Third. The successful
and skilful [sic] suturing of the bullet wounds of the stomach and
the increasingly favorable symptoms which day after day followed
that operation justified the hopeful prognosis of the physicians
in charge, and this notwithstanding the fact that pulse, temperature,
and respiration, although showing progressive improvement, were
at no time thoroughly satisfactory, and even in the most hopeful
stage of the case remained as symptoms of possibly ominous significance.
Fourth. That if
a mistake was made in too early imposing a digestive task upon the
injured stomach, the risk may have been warranted by the failing
strength of the patient and the apparent necessity for sustaining
the vital forces, and that in any case the resultant indigestion
did not materially influence the ultimate result of the case.
Fifth. That the
true reason for the failure of modern surgical science to save a
life so precious to the nation was not faulty operative technique
or mistaken medical treatment, but was inherent in the nature of
the injury and the systemic condition of the patient. President
McKinley had a small heart with thin walls showing fatty degenerative
changes; his pulse was erratic, possibly from organic lesions, as
well as from functional disturbances, to which a somewhat excessive
use of tobacco may have contributed. Like many other overworked
men in public as well as private life, he had for many years been
living upon his vital capital, and had no reserve force upon which
to call in the hour of need. Hence there was enfeebled recuperative
power in the injured tissues. There was no inflammation and no pus;
but nearly the whole track traversed by the bullet became necrotic.
Sixth. The reason
for the development of gangrene in this unforeseen and unusual form
has not been fully determined, and may long remain a mystery. The
theory that the bullets were poisoned has not been sustained by
the results of chemical and bacteriological examination. Indeed,
no poison, organic or inorganic, is at present known to toxicology
capable of producing the exact line of effects which followed the
course of the missile. Another theory is that the necrosis was due
to the action of the escaped pancreatic secretion upon the tissues
[595][596] which it permeated; and
there are recorded cases of gangrene directly or indirectly following
injuries of the pancreas which give some degree of plausibility
to the suggestion. In the absence of much more definite knowledge
regarding the physiology and pathology of the pancreas than we at
present possess this theory must, however, be regarded as simply
a possible hypothesis.
The one supreme fact is that one who
will perhaps go down in history as the best beloved of Presidents,
because his gentle and yet manly nature invited love as well as
trust, was stricken down in an hour when the arm of every fellow-citizen
should have been his defence and every breast his shield, and that
all the resources of modern medical and surgical science were powerless
to save to the American people the ruler whom their suffrages had
twice raised to the chief magistracy of the nation.

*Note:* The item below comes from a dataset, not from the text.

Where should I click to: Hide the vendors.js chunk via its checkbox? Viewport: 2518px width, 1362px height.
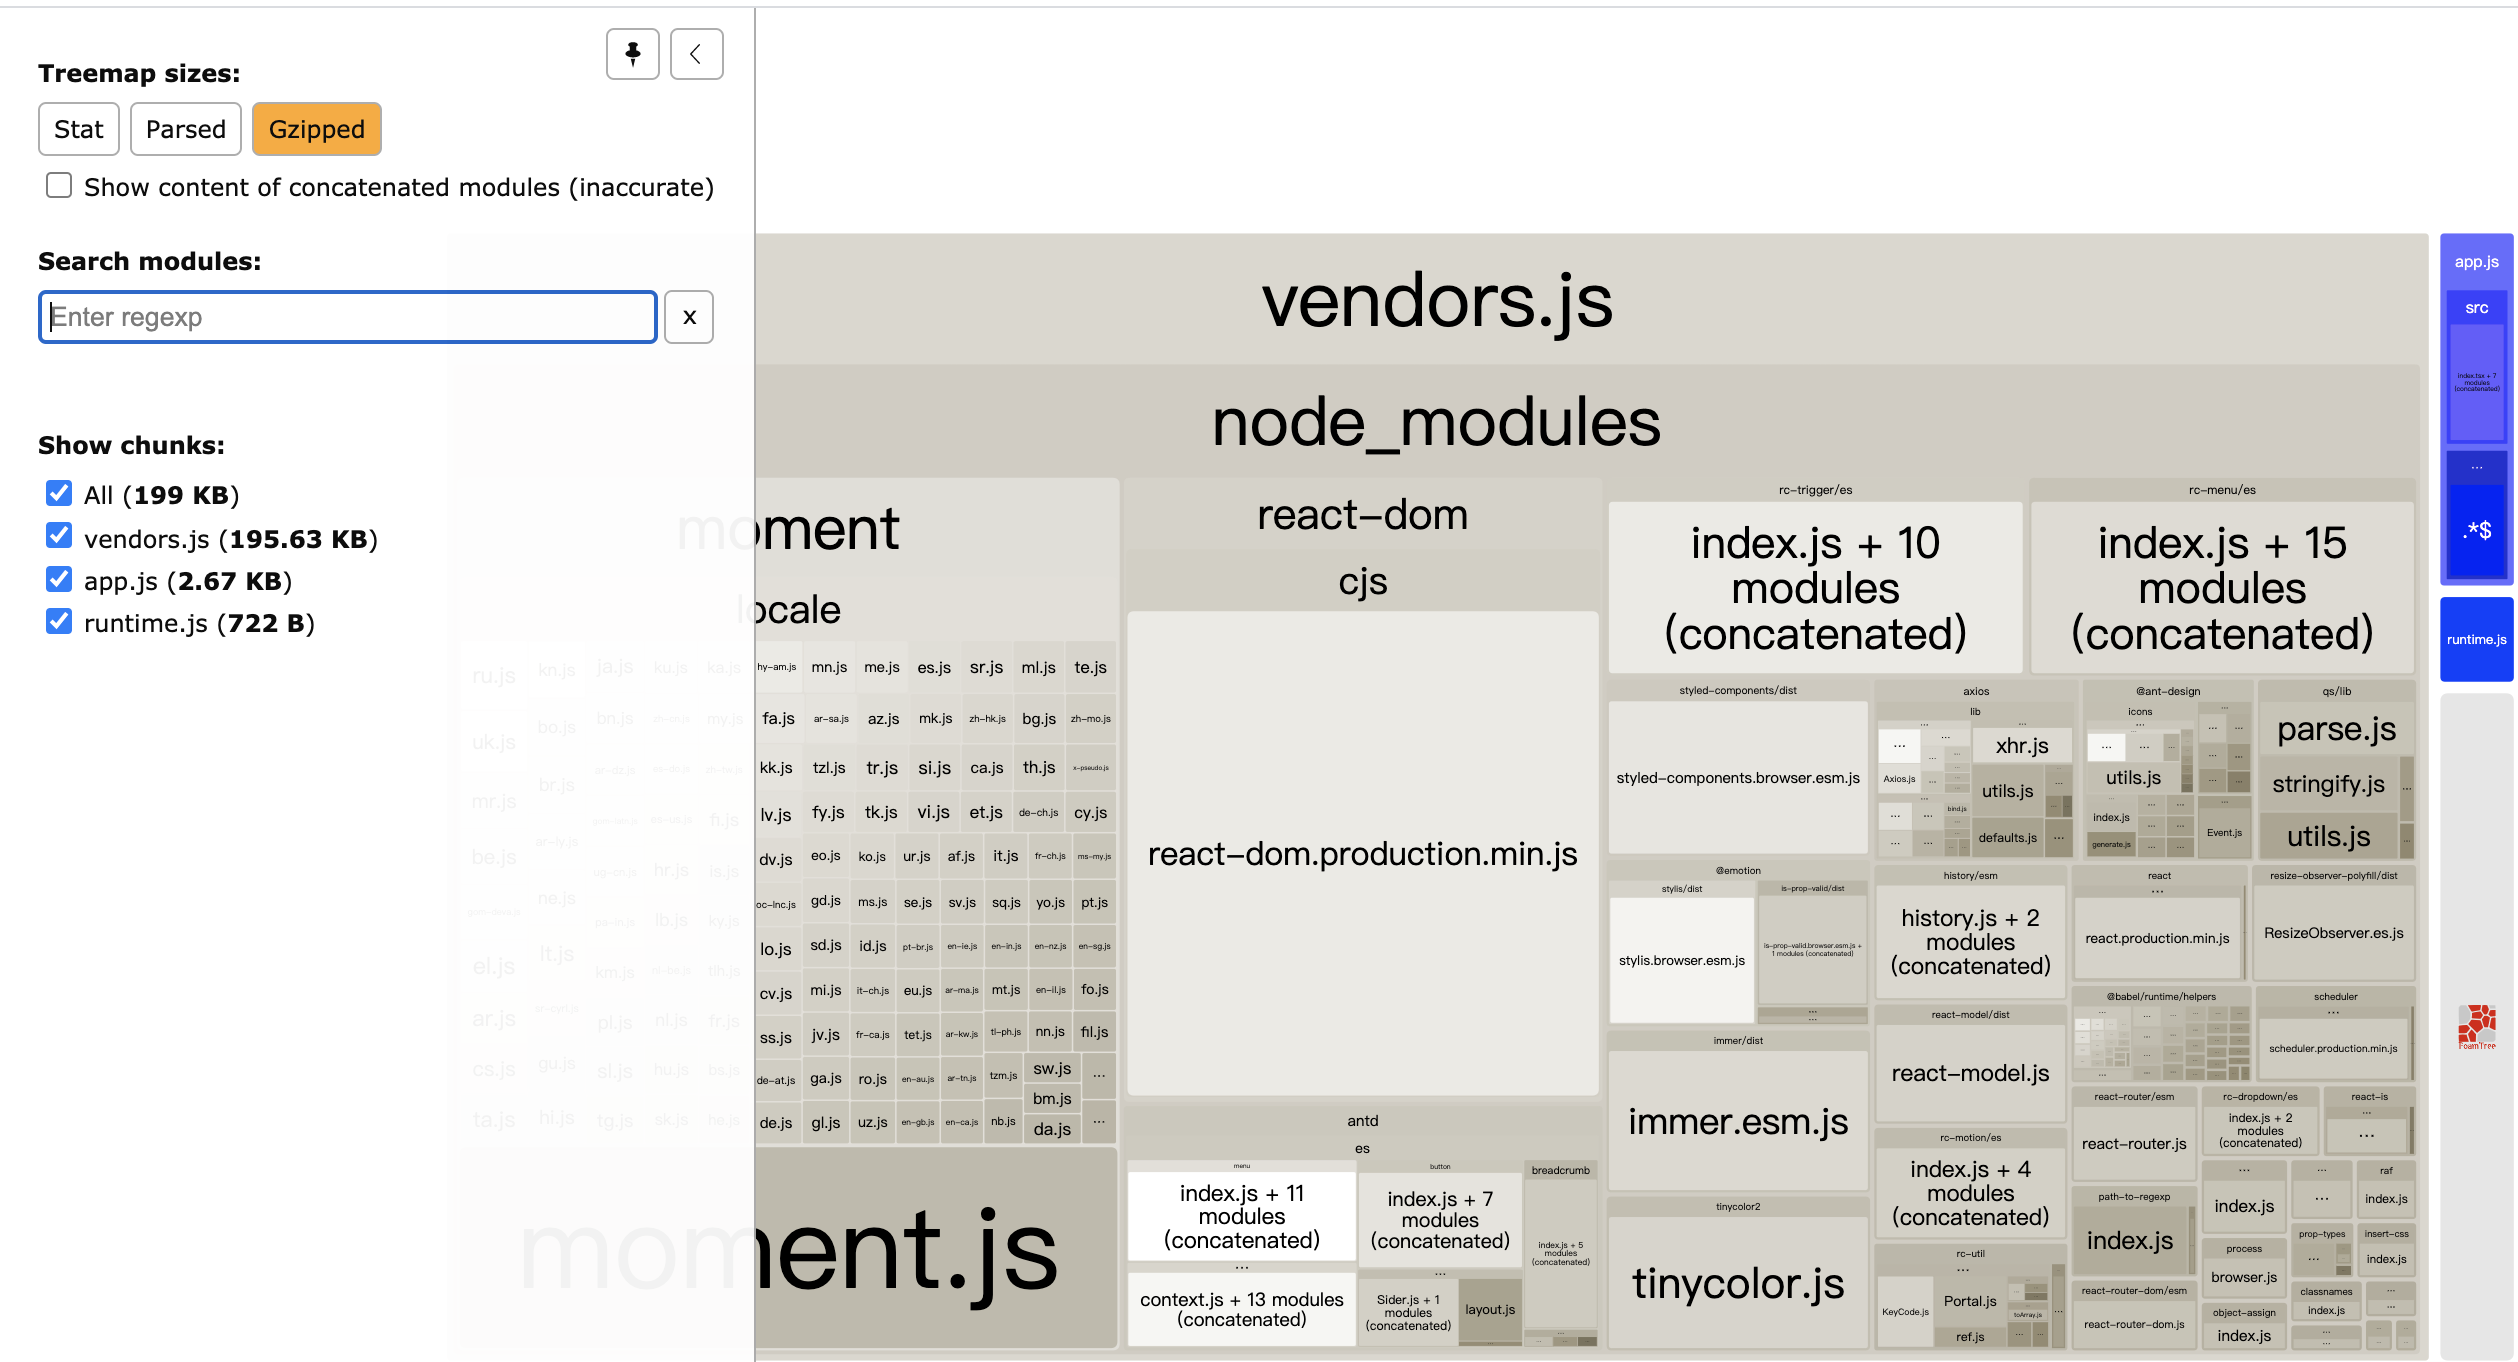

If science thus disillusioned, her
brightest expectations blasted, and her most hopeful auguries set
at naught, can from this cruel failure gain one added truth helpful
to others in time to come, it will be as he would have wished. And
if we as a people awaken to a stern realization of the fact that
cancerous sores infect the body politic for which the nation’s safety
demands the swift, sharp sweep of the surgeon’s knife rather than
the laissez-faire of the social optimist or the nostrum of
the political quack, McKinley will not have died wholly in vain.